Third, natural foods are becoming more abundant. I am always surprised by people who stop feeding in the ‘summer’ (they are usually saying this in about March) because ‘the birds have lots of natural food sources during this time of year.’ Yes, it’s true that birds will not starve to death without us. They have been taking care of themselves for many millennia. Unless it’s extreme winter weather or extreme drought, birds don’t ‘need’ us as much as we like to believe they do...the truth is, we need the birds! However, as previously noted, we do provide quick, reliable sources of food during the nesting season (and cold weather) at our feeders. Coincidentally, however, nesting season ends about the time that food sources are most abundant...around harvest. So, from later summer through the first frost, seeds, berries, nuts, and insects may be in great supply. Would you travel all the way across town if your had a smorgasbord just outside your door? Likewise, when they are eating during the heat, birds don’t necessarily need to make the trip to your feeder when they have fresh food sources all around them.

So what are backyard bird lovers to do during while the birds aren’t visiting our feeders?
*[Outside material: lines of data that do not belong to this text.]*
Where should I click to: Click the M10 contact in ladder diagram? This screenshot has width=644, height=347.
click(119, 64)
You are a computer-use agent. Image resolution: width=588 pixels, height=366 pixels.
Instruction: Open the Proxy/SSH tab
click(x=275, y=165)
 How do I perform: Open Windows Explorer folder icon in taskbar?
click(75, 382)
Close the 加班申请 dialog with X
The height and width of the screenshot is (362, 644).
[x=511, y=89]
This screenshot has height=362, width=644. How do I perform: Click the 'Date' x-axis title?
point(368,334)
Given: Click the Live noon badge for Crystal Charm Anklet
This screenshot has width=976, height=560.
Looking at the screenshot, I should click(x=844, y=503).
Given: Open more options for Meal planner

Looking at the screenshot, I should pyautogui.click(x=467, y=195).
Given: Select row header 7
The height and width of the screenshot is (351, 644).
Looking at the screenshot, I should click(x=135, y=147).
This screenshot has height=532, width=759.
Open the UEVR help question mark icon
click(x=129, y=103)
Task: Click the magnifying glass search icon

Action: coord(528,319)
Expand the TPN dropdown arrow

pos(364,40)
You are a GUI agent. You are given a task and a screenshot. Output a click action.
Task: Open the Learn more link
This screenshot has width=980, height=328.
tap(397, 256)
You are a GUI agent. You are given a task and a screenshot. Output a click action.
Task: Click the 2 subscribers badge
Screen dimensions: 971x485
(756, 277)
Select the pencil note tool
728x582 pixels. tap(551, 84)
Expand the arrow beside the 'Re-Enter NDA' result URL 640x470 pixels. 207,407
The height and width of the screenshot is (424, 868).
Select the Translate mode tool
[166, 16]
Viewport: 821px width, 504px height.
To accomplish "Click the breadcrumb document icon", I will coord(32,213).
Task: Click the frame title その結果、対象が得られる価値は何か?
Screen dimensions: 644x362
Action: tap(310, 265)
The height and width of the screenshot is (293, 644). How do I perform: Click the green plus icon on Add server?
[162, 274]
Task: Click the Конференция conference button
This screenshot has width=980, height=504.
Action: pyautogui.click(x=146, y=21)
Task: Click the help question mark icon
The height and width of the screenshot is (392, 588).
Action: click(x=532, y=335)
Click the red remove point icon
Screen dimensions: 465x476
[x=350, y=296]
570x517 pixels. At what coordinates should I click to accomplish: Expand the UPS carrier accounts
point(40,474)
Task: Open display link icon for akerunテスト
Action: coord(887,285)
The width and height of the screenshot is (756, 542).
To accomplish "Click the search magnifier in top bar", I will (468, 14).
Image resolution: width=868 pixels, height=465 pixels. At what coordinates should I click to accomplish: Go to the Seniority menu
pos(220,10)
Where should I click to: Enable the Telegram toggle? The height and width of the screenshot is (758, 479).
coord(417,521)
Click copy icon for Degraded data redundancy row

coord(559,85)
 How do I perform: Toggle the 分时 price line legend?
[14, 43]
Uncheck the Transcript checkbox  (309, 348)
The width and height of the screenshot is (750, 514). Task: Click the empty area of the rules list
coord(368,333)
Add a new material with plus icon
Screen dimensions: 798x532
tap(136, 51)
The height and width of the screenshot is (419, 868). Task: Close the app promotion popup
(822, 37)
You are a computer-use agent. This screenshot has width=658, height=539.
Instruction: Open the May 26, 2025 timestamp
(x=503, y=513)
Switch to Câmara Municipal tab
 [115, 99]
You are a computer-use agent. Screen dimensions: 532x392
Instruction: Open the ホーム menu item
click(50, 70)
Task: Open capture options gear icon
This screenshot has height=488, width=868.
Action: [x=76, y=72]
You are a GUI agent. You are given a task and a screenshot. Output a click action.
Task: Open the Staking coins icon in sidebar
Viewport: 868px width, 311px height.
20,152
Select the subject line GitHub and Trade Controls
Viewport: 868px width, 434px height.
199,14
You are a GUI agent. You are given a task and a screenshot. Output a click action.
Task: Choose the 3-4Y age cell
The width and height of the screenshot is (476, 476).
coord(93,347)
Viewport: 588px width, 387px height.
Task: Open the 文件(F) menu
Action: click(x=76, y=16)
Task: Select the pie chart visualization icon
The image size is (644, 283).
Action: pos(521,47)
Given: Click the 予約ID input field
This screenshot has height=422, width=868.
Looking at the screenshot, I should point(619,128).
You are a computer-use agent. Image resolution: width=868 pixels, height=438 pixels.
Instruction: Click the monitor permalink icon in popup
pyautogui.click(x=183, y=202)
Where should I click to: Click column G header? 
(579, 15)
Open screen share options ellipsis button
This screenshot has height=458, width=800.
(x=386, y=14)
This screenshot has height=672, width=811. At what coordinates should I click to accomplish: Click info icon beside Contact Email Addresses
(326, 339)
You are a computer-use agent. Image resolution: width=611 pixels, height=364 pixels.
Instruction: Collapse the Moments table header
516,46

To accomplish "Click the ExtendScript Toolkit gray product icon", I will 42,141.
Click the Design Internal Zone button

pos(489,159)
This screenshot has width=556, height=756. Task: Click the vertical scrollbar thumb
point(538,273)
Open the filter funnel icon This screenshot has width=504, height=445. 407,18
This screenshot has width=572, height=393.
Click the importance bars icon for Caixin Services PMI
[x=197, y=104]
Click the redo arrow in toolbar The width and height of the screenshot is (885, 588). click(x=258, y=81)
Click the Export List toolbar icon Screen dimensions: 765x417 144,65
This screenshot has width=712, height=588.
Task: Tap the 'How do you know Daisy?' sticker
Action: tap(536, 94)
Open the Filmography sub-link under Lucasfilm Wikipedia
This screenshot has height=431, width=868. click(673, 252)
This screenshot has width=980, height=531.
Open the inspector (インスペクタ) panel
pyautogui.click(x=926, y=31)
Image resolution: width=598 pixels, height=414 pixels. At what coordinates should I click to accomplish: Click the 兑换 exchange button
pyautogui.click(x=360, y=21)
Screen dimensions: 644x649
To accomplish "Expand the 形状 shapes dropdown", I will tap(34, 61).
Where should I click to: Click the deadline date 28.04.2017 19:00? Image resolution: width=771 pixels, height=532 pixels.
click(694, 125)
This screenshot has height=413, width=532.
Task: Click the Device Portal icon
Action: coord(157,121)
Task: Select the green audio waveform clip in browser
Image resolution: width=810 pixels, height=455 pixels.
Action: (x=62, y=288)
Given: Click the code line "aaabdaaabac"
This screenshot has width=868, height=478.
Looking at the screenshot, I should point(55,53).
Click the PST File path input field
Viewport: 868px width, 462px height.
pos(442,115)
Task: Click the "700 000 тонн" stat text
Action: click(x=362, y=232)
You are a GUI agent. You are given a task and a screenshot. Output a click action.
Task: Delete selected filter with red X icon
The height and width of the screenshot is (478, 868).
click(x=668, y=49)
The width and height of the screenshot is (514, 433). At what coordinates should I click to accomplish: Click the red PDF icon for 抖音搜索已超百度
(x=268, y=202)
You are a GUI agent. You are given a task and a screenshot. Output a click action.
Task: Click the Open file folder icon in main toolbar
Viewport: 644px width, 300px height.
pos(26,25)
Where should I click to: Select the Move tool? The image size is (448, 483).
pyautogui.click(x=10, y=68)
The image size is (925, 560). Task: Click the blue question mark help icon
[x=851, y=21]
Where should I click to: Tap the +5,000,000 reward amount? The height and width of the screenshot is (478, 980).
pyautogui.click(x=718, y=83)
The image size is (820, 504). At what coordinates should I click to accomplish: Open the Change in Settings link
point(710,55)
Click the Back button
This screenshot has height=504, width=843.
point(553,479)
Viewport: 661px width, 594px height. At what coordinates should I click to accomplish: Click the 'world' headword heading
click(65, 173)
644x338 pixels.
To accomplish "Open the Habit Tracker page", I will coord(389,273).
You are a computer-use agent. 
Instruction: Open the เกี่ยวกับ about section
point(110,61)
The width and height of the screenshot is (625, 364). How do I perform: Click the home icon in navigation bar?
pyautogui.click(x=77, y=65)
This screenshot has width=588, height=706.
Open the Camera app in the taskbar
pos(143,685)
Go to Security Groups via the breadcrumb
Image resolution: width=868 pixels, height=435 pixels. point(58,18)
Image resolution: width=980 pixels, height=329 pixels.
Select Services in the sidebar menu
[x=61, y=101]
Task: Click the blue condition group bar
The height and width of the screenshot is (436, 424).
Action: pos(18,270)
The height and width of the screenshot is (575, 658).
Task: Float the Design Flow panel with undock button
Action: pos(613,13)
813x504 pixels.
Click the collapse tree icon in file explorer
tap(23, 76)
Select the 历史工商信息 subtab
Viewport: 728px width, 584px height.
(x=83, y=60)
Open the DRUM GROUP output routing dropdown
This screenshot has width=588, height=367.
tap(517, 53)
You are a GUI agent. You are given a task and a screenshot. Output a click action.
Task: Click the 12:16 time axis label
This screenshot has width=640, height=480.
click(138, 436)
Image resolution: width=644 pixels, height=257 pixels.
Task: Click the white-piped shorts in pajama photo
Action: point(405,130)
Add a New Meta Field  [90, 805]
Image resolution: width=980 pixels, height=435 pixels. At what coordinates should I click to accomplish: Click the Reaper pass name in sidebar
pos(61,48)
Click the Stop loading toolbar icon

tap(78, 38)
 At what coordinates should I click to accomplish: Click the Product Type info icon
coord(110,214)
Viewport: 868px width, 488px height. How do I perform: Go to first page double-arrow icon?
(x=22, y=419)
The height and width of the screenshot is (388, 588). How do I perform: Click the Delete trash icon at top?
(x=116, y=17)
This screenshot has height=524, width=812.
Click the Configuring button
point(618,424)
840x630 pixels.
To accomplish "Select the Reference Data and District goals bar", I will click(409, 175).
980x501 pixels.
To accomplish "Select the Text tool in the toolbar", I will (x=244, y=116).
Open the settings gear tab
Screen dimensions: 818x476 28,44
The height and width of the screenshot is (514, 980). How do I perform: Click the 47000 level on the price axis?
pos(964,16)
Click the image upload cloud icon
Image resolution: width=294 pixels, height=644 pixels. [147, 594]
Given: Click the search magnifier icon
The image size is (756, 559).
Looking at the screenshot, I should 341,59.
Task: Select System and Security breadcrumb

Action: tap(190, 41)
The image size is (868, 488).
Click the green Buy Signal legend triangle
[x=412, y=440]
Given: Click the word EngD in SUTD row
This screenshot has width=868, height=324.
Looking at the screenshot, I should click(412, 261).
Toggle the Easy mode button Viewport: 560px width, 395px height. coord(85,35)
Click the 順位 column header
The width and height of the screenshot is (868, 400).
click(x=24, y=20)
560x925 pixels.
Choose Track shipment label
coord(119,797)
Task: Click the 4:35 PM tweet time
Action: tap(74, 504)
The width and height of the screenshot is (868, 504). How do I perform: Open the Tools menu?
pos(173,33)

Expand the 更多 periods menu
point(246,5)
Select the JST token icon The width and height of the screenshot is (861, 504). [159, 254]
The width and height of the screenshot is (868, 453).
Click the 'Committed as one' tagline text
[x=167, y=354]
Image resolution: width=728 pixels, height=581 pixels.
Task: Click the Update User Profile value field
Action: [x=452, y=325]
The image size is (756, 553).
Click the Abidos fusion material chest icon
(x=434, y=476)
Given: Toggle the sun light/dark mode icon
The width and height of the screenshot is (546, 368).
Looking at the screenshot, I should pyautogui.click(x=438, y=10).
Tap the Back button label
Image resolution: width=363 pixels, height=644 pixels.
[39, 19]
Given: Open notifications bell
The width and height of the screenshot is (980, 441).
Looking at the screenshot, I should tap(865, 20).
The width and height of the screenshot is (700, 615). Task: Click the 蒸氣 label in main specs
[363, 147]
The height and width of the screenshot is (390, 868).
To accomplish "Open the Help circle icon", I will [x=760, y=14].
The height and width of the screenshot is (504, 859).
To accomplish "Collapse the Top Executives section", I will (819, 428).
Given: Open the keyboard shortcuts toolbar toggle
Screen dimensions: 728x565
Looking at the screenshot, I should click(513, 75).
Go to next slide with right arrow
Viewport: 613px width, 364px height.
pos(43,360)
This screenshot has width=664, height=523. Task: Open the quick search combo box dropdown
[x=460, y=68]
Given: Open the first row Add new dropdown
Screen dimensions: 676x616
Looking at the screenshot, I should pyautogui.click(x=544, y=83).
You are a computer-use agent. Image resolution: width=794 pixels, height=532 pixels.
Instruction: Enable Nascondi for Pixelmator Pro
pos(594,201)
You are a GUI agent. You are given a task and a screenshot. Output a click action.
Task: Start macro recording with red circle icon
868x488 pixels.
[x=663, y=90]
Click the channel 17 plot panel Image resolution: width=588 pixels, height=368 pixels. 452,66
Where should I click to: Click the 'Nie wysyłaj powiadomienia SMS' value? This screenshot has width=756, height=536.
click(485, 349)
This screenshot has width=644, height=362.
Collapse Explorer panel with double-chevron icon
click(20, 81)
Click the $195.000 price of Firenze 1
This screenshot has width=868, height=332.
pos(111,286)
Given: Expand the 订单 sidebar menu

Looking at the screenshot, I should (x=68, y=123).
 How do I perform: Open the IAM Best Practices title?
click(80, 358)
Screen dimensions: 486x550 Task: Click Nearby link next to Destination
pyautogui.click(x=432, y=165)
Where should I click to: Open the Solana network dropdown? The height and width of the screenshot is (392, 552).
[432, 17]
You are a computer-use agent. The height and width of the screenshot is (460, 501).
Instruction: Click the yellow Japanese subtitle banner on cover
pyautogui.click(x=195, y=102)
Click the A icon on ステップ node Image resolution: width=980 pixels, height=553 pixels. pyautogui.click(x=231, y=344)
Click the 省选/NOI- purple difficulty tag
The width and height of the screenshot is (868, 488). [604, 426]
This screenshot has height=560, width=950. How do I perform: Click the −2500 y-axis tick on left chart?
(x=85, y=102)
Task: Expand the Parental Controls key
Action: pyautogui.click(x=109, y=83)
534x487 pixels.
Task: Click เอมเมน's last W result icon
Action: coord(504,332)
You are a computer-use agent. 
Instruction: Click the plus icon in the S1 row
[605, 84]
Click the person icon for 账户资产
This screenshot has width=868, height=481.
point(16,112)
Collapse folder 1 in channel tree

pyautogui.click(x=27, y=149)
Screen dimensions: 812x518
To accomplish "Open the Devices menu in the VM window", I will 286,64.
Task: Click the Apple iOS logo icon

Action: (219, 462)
Well, first of all, don’t overbuy on your birdfood. This cannot be stressed enough. People think birdseed is good ‘forever,’ but it’s not! Just like any grain product, seeds get stale, especially when we keep it sealed up in plastic bags, in cans, or buckets in our hot, muggy garages. In addition, moth and other insect eggs are laying dormant in the seed when it comes from the field. Given enough time and hot and humid conditions, those eggs could hatch and that creates a mess you don’t want. So, cut your food purchases in at least half from August through October. After October, base purchases on the anticipated weather. If things are cooling down, buy more. If not, then stay the course with less seed. It’s always better to buy more frequently and ensure the freshness of the food than to have it get stale. Birds do not readily eat old seed.

Second, make sure you have good, clean water sources. Birds may not be hungry during the heat, but they still get thirsty and they need to bathe themselves. Having a shallow birdbath with good access and egress for wading into the water may just provide you with a new source of enjoyment from your feathered friends.

Lastly, be patient. Birds may not be visiting your feeder in the numbers they were during nesting season, but winter migration is just around the corner, and with any luck you’ll be treated to a flock of new friends who will call your backyard home for the holidays!